On behalf of Conway, Mr Ghaly submitted that, because Conway were not an undisclosed principal, but were instead identified or identifiable as a co-insured at the time that the Policy was incepted, any issue as to intention was irrelevant and all that mattered was the nature and scope of the RFU’s authority. He suggested that, in consequence, it was either unnecessary to look at the underlying contract at all or, if it was necessary, it was only for a limited purpose. He said that the judge had erred in failing to deal with this argument, which he said was Conway’s primary case.

88.

On behalf of the RFU/RSA, Mr Reed did not accept that this had been Conway’s primary case, pointing out that it had instead emerged right at the end of the trial before the judge. He went on to say that Conway were wrong in law to say that different rules applied depending on whether or not they were identified or identifiable as a co-insured. On behalf of CSP, Mr Wheater’s skeleton argument at [53]-[55] neatly summarised the shifting sands of Conway’s case on this point and concluded that, by the end of the hearing before the judge, it seemed to follow from Conway’s submissions that the judge did have to look at the underlying contract, whatever Conway’s precise status as an identified, identifiable or undisclosed principal.

◆ **DATA EXCERPT**:
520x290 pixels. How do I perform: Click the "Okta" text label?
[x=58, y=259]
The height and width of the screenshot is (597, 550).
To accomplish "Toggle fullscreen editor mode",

◆ **INSTRUCTION 1**: In the judgment excerpt, rewrite the part that opens with the words containing "On behalf of Conway, Mr" and closes with "Conway’s primary case.", putting "counsel" in place of "Mr Ghaly".
◆ **INSTRUCTION 2**: Extend the judgment excerpt beyond its final sentence.
The data above has no connection to the judgment excerpt.

◆ **WRITTEN ANSWER 1**:
On behalf of Conway, counsel submitted that, because Conway were not an undisclosed principal, but were instead identified or identifiable as a co-insured at the time that the Policy was incepted, any issue as to intention was irrelevant and all that mattered was the nature and scope of the RFU’s authority. He suggested that, in consequence, it was either unnecessary to look at the underlying contract at all or, if it was necessary, it was only for a limited purpose. He said that the judge had erred in failing to deal with this argument, which he said was Conway’s primary case.

◆ **WRITTEN ANSWER 2**:
89.

It is not necessary for the purposes of this appeal to go too far into the dispute about what was or was not Conway’s primary case before the judge. It is sufficient to say that, on my reading of the relevant documents, Conway went from a rather lukewarm attitude to the applicability of the law of principal and agent, to a whole-hearted embrace of it by the end of the trial. The same is true of their stance on the underlying contract; originally, Conway seemed to be saying that the judge should not even look at it, but by the end of the trial, they seemed to accept that the judge could and perhaps should do so. I make no criticism of them for these changes of position but, in consequence, it is unfair for Conway to criticise the judge for in some way misunderstanding what was or was not their primary case.

90.

Much more importantly, I consider that the so-called primary case is wrong as a matter of law and was correctly rejected by the judge (see in particular [86] - [87]). No reason in principle was put forward as to why the scope of Conway’s cover might be different, depending on whether they were an identified or identifiable insured. It is not a proposition that can be found in Colinvaux or in any of the authorities. There was no rational or policy justification for it in any event, something which Mr Ghaly appeared to accept during the course of oral argument.

91.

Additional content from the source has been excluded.